Another thing South Dakota has going for it is its safety from natural disasters. The only natural disaster to strike the state in 2020 was the COVID pandemic, which was one of the worst in the nation at 11,699 cases per 100,000 residents as of January 12. Thankfully, cases have been on a steady decline since then.
1. Montana
Overall score: 7.39
Tax laws: 6.23
Consumer spending in the area: 4.93
Likelihood of business survival: 8.55
Rate of new entrepreneurs: 9.21
Cost of labor: 7.56
Climate risk assessment: 9.37
Much like South Dakota, Montana also welcomes entrepreneurs with open arms by offering a variety of resources to new business owners.
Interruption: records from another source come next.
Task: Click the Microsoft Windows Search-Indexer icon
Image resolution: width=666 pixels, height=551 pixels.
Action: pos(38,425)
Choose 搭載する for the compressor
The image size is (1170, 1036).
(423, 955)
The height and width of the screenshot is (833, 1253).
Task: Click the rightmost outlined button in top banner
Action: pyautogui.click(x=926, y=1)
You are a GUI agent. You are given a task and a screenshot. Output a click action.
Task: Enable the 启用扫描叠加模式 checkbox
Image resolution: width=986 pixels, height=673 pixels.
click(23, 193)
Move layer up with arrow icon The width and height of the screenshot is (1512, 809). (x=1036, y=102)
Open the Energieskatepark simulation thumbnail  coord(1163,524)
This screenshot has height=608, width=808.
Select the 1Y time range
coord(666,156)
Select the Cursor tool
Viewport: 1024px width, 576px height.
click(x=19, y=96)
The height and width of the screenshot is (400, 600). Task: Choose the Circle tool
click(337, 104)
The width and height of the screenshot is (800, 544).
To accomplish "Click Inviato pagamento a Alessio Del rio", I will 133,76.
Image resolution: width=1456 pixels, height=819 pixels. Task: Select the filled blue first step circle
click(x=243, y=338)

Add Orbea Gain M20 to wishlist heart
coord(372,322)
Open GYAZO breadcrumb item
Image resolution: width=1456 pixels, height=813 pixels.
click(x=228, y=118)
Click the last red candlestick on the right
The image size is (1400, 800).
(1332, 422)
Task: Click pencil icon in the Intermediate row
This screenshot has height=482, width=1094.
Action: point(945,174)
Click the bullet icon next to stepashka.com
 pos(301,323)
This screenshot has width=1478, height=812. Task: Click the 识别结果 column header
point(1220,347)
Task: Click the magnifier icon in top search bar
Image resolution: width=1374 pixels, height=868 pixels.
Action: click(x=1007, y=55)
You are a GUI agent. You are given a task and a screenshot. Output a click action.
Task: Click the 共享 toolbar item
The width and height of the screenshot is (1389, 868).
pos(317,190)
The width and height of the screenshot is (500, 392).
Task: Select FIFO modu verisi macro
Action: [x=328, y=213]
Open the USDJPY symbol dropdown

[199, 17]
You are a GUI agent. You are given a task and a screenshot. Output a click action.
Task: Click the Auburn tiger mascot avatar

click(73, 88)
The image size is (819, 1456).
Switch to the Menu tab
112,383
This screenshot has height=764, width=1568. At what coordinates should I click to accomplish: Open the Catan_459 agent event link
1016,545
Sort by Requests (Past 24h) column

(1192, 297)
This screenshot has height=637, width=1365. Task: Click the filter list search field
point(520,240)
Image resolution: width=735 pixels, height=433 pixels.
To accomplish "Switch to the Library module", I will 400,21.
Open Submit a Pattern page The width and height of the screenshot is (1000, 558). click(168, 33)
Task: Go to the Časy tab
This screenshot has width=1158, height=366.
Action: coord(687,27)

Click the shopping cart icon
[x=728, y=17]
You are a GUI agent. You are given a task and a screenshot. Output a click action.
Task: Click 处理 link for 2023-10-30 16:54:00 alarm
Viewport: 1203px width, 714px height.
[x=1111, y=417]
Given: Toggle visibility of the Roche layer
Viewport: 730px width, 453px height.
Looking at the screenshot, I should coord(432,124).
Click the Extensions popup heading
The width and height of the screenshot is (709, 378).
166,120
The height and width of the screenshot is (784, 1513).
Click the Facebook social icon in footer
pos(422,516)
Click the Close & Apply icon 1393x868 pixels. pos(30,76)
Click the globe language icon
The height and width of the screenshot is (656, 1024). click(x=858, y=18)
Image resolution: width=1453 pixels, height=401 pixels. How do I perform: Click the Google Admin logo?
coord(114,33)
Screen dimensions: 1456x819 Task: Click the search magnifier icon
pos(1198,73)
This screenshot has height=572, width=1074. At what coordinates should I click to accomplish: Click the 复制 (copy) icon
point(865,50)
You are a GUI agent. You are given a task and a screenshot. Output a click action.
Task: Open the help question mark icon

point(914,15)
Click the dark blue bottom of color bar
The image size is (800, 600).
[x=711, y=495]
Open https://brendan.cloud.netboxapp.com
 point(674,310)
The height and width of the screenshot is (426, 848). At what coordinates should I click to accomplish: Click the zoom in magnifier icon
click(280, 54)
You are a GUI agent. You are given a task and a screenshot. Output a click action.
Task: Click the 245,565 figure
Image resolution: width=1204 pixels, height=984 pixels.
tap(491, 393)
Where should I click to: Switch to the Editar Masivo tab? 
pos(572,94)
The state scores high in several areas, one of which being the likelihood of business survival. Current stats show a five-year business survival rate of 53.4%, which is well above the national average. Labor costs here are also reasonable, with the average annual household income at $57,153.
The tax climate in Montana, while not as optimal as it could be, still isn’t bad. The state imposes an individual income tax rate that maxes out at 6.9% and a corporate tax rate of 6.75%. There is no sales tax in Montana.
In recent years, the state has experienced a dramatic spike in consumer spending. In 2017, for example, consumers spent approximately $41.4 million. Compare that to 2019, in which consumers spent $45.3 million. That’s a 9.2% increase!
The risk of natural disasters in Montana is pretty minimal, with wildfires and COVID being the only catastrophes to strike in 2020. As of January 12, the infection rate was at 8,107 cases per 100,000 residents, with cases continuing to climb.
Parting Thoughts
If this article has inspired you to relocate, that’s great! But don’t go breaking out the moving boxes just yet.
There’s a lot more to consider when moving to another state than just your business. Other factors to think about include weather, crime, school ratings, the housing market, along with the average cost of living. After all, what good is moving to another state if your quality of life is going to suffer?
In the end, while you may perform better in another state from a business standpoint, that doesn’t necessarily guarantee that you (or your family) will be any happier for it. The best advice we can give you is to make sure you look at the whole picture before you move forward.